■ **Aim of the task**:
Looking at the listing below, work out the number of lines where the string "agent" shows up, and give that number only.

■ **The data**:
___

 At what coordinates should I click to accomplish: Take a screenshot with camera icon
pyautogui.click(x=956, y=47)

___

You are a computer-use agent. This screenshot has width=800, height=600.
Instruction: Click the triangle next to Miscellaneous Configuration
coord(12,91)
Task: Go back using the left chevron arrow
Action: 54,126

___

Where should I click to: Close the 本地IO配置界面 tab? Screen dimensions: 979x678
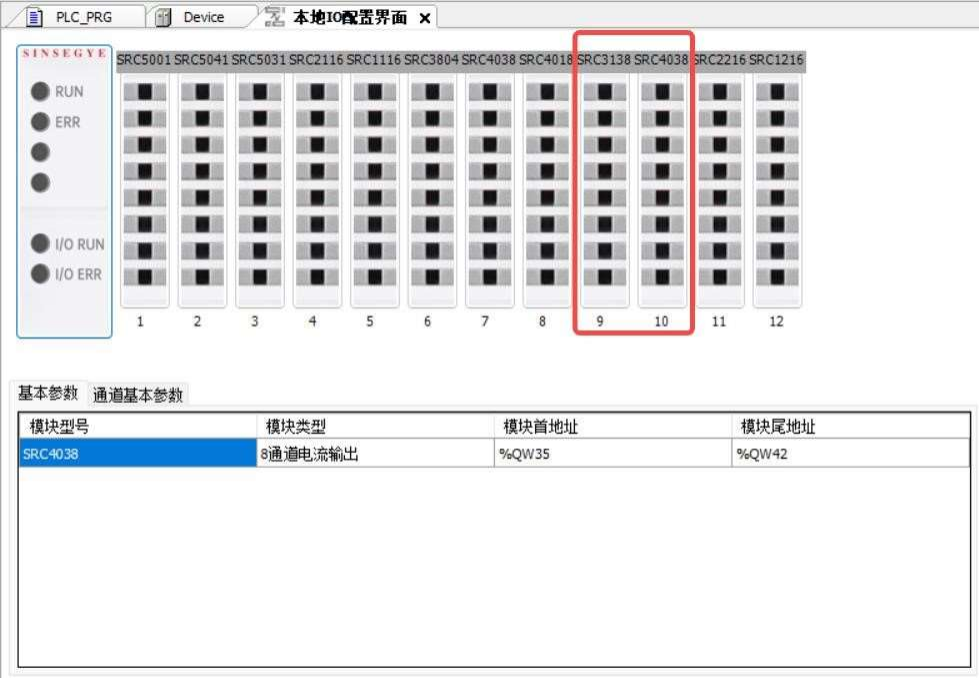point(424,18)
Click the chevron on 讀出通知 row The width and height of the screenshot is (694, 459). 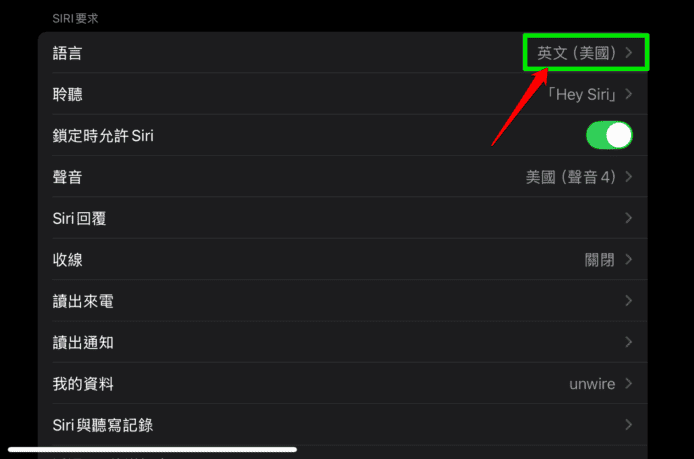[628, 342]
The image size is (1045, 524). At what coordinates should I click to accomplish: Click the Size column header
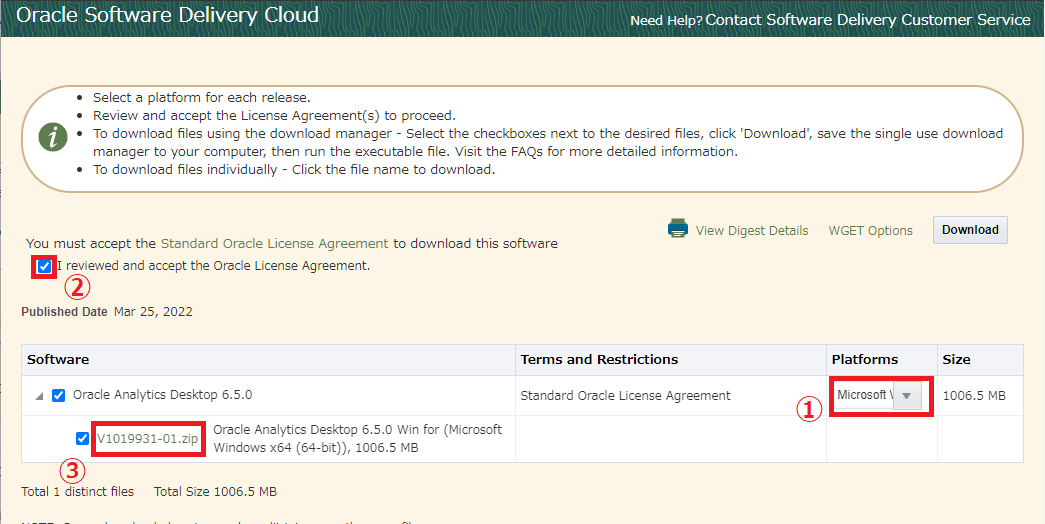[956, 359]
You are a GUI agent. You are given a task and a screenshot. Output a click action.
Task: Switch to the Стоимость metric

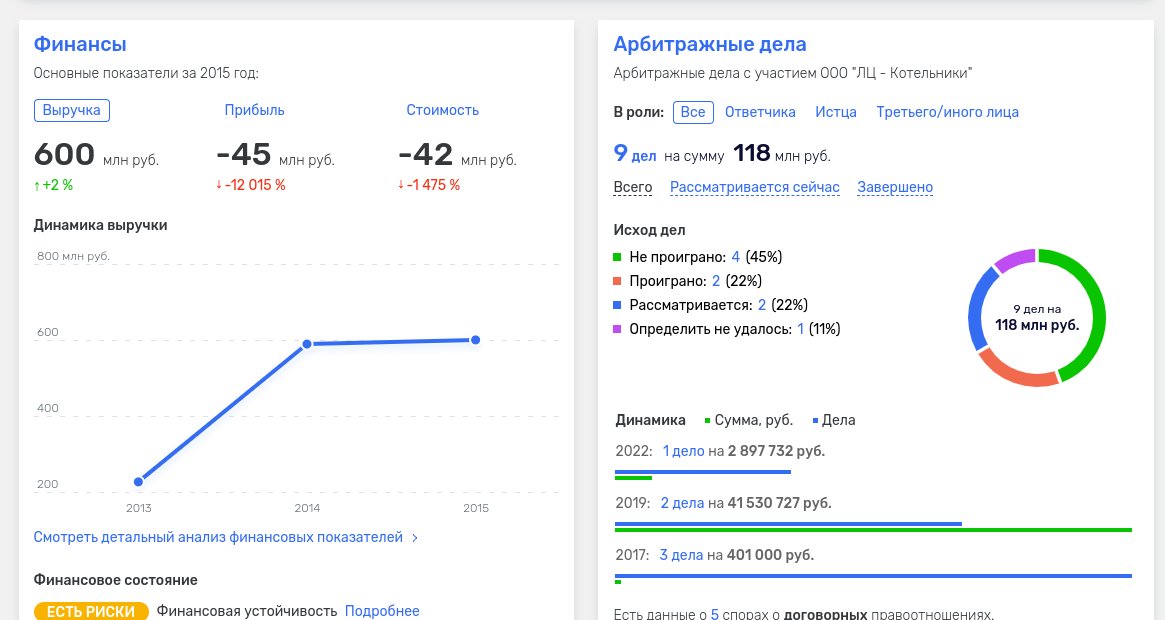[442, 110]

___

■ **Output of the task**:
2